(Dataset records)
━━━━

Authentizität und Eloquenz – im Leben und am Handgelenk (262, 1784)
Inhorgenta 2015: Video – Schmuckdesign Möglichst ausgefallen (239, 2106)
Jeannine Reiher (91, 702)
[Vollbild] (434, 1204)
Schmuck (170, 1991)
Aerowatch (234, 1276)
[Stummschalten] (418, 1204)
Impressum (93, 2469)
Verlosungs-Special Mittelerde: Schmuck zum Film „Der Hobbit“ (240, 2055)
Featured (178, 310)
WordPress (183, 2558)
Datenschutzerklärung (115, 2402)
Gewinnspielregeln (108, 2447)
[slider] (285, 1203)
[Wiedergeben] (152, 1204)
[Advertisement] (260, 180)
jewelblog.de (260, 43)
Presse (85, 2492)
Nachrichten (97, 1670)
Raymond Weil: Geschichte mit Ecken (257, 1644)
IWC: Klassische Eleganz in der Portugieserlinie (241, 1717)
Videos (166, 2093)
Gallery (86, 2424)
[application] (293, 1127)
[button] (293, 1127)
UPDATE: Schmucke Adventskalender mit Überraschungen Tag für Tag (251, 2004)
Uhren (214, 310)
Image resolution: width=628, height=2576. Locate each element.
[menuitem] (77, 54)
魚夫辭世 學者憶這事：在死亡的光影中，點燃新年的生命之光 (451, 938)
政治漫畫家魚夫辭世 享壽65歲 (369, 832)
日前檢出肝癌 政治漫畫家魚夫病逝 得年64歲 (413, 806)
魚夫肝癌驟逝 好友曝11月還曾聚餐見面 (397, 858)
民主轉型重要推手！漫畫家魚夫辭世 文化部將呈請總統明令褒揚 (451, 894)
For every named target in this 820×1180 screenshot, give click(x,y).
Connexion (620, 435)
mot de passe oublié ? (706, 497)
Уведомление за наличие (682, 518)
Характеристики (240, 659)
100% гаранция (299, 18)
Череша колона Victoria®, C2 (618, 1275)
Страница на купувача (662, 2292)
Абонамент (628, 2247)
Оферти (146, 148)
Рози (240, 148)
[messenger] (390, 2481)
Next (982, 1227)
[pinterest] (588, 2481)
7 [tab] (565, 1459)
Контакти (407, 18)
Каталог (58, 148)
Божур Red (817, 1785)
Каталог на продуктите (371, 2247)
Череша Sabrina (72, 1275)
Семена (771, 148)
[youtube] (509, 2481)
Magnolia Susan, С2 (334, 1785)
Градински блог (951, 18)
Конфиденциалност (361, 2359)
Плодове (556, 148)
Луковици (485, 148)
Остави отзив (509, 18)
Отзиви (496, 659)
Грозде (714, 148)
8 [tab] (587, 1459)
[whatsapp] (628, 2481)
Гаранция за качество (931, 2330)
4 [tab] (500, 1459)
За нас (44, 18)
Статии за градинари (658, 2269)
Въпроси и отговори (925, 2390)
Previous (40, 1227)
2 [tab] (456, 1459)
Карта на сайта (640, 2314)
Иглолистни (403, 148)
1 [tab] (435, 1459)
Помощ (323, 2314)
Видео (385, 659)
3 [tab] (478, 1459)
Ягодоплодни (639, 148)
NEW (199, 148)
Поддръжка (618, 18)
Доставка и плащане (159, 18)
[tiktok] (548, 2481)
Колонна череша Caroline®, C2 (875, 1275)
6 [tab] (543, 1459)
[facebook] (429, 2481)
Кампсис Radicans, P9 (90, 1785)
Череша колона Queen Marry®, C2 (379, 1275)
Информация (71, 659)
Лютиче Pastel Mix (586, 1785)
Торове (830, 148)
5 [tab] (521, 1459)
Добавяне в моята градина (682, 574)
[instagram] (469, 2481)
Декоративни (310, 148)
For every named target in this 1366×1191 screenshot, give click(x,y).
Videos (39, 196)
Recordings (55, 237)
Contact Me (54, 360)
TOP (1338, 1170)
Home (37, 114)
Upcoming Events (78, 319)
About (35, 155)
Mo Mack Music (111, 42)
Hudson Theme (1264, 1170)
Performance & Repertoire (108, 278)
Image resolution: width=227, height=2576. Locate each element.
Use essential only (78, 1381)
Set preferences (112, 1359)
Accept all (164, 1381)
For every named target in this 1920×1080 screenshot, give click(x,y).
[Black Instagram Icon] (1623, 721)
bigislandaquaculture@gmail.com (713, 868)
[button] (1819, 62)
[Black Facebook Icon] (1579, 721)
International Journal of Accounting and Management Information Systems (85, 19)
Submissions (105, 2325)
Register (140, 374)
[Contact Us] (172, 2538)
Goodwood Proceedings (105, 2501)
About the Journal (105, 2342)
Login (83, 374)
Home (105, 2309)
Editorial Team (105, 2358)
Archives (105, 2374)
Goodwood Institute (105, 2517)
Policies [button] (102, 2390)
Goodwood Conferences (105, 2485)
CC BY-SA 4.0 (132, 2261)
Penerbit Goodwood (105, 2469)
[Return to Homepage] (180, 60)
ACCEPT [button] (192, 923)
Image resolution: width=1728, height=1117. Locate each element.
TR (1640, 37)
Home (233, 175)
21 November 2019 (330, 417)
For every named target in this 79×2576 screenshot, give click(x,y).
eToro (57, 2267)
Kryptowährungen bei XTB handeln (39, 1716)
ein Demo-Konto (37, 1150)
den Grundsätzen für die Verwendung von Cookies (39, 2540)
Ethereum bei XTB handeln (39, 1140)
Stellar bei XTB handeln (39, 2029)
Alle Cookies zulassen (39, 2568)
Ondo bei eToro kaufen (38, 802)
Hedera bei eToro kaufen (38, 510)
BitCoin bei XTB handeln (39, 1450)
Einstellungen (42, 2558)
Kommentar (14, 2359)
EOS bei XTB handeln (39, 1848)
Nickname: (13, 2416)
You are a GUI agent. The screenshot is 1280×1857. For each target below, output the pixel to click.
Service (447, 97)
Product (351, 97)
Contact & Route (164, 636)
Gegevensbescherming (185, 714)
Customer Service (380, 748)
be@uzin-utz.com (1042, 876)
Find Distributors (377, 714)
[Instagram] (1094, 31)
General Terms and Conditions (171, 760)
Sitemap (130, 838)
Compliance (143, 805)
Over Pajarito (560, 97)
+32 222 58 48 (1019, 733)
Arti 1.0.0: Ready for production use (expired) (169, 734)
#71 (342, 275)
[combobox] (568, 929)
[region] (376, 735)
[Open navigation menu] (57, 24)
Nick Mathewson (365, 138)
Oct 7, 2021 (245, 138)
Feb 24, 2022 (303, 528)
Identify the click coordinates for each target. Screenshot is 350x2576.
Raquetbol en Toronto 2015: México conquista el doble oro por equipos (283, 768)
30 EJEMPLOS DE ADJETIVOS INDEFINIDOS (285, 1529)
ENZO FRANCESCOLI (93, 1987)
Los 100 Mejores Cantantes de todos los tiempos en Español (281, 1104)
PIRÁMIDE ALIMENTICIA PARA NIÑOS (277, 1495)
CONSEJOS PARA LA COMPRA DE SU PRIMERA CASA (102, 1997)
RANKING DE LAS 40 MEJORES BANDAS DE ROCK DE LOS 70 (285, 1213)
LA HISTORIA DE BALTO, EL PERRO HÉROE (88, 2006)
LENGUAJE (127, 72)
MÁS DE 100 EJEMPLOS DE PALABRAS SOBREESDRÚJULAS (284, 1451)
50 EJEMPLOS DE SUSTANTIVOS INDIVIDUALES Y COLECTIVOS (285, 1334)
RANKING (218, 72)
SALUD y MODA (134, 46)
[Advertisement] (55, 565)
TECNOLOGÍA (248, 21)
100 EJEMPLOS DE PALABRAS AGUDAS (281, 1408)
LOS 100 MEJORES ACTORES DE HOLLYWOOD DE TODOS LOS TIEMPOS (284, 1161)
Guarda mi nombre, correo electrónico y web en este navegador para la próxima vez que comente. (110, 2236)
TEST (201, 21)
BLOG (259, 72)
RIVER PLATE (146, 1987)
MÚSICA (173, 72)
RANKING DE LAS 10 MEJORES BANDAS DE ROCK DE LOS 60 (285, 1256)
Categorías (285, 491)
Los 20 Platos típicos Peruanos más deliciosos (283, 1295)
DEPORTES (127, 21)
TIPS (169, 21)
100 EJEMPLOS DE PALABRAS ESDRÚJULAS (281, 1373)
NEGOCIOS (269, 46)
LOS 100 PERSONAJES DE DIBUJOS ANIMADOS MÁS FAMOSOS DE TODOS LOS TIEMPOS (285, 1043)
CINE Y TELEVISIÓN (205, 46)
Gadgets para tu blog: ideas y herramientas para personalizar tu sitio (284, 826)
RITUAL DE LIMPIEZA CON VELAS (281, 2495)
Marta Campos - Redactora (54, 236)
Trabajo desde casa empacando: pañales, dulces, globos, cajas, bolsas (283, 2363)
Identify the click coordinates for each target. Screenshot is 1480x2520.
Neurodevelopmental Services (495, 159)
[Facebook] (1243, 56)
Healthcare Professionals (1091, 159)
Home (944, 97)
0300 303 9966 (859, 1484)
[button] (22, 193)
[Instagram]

━━━━

EXERCISE INSTRUCTIONS ->
Set down each line exactly as it appears, starting at the top of the data and ending at the line containing "mot de passe oublié ? (706, 497)", and include no other lines.

EXERCISE OUTPUT ->
Authentizität und Eloquenz – im Leben und am Handgelenk (262, 1784)
Inhorgenta 2015: Video – Schmuckdesign Möglichst ausgefallen (239, 2106)
Jeannine Reiher (91, 702)
[Vollbild] (434, 1204)
Schmuck (170, 1991)
Aerowatch (234, 1276)
[Stummschalten] (418, 1204)
Impressum (93, 2469)
Verlosungs-Special Mittelerde: Schmuck zum Film „Der Hobbit“ (240, 2055)
Featured (178, 310)
WordPress (183, 2558)
Datenschutzerklärung (115, 2402)
Gewinnspielregeln (108, 2447)
[slider] (285, 1203)
[Wiedergeben] (152, 1204)
[Advertisement] (260, 180)
jewelblog.de (260, 43)
Presse (85, 2492)
Nachrichten (97, 1670)
Raymond Weil: Geschichte mit Ecken (257, 1644)
IWC: Klassische Eleganz in der Portugieserlinie (241, 1717)
Videos (166, 2093)
Gallery (86, 2424)
[application] (293, 1127)
[button] (293, 1127)
UPDATE: Schmucke Adventskalender mit Überraschungen Tag für Tag (251, 2004)
Uhren (214, 310)
Image resolution: width=628, height=2576. Locate each element.
[menuitem] (77, 54)
魚夫辭世 學者憶這事：在死亡的光影中，點燃新年的生命之光 (451, 938)
政治漫畫家魚夫辭世 享壽65歲 (369, 832)
日前檢出肝癌 政治漫畫家魚夫病逝 得年64歲 (413, 806)
魚夫肝癌驟逝 好友曝11月還曾聚餐見面 (397, 858)
民主轉型重要推手！漫畫家魚夫辭世 文化部將呈請總統明令褒揚 (451, 894)
For every named target in this 820×1180 screenshot, give click(x,y).
Connexion (620, 435)
mot de passe oublié ? (706, 497)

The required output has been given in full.